Frédéric II « machiavélise » souvent en ses propos, en ses bons mots. Lorsqu’on lui raconta la révolution de Danemark : — Struensee est un sot, dit-il, on ne couche avec les Reines que lorsqu’elles règnent et qu’on est généralissime de leurs troupes. » — — « Un homme extrêmement flatteur et passablement adroit dans ses louanges faisait un jour une harangue au Roi aussi longue que celles de Démosthènes, et presque aussi éloquente. Il pesait surtout avec complaisance sur l’amour des Berlinois pour leur monarque.
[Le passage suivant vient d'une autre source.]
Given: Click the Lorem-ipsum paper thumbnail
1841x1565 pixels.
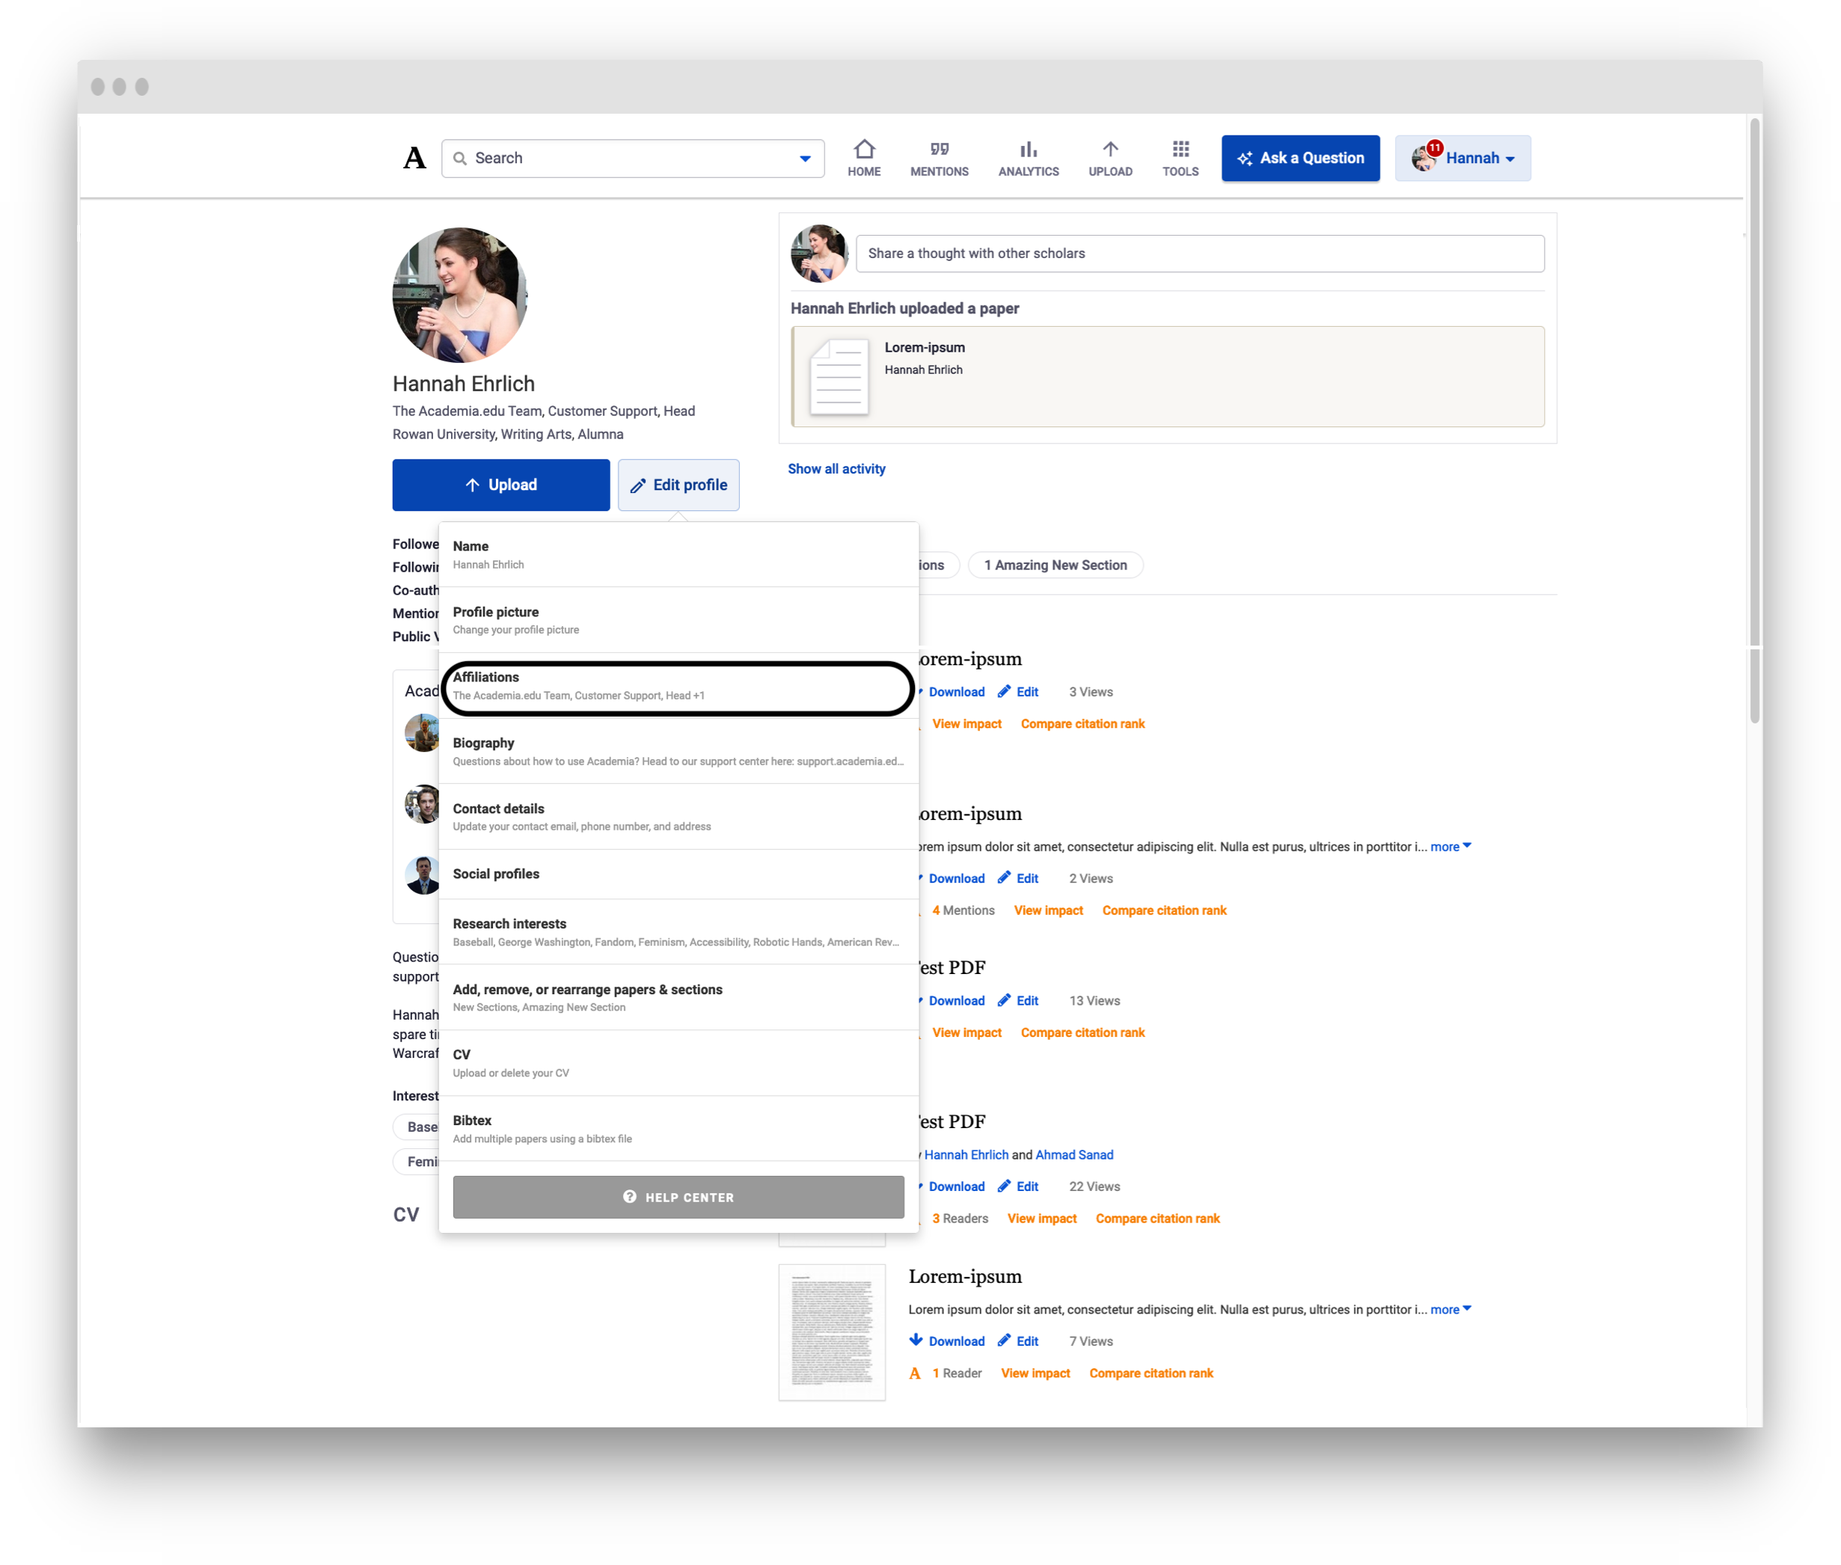Looking at the screenshot, I should [x=830, y=1331].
Frédéric recule de trois pas et, enfonçant son chapeau, il répond avec le ton d’un déclamateur :


Croyez-moi, les humains, que j’ai trop su connaître,
Méritent peu, monsieur, qu’on daigne être leur maître. »


Excepté la richesse, il estime peu de chose, et c’est tous les humains, ou presque, à qui il pense que l’on fait trop d’honneur en les tyrannisant : « On proposoit au roi de Prusse d’accepter les offres d’un riche Saxon qui vouloit, pour quelques titres honorifiques, venir s’établir dans ses États ; il y consent et le nomme chambellan. — Sire, lui dit-on, il est fort riche. — Eh bien ! il faut lui donner l’Excellence. — Il a cinquante mille écus de rente. — Faisons-le grand maréchal. — Et de superbes terres qu’il possède dans la Lusace. — Dites à la Chancellerie qu’on lui expédie un diplôme de Prince. » A tout le monde Frédéric est indifférent : On a reproché au roi de Prusse les laquais

  1. Faits divers pris dans la conversation des gens qui ont été à même de connaître Potsdam.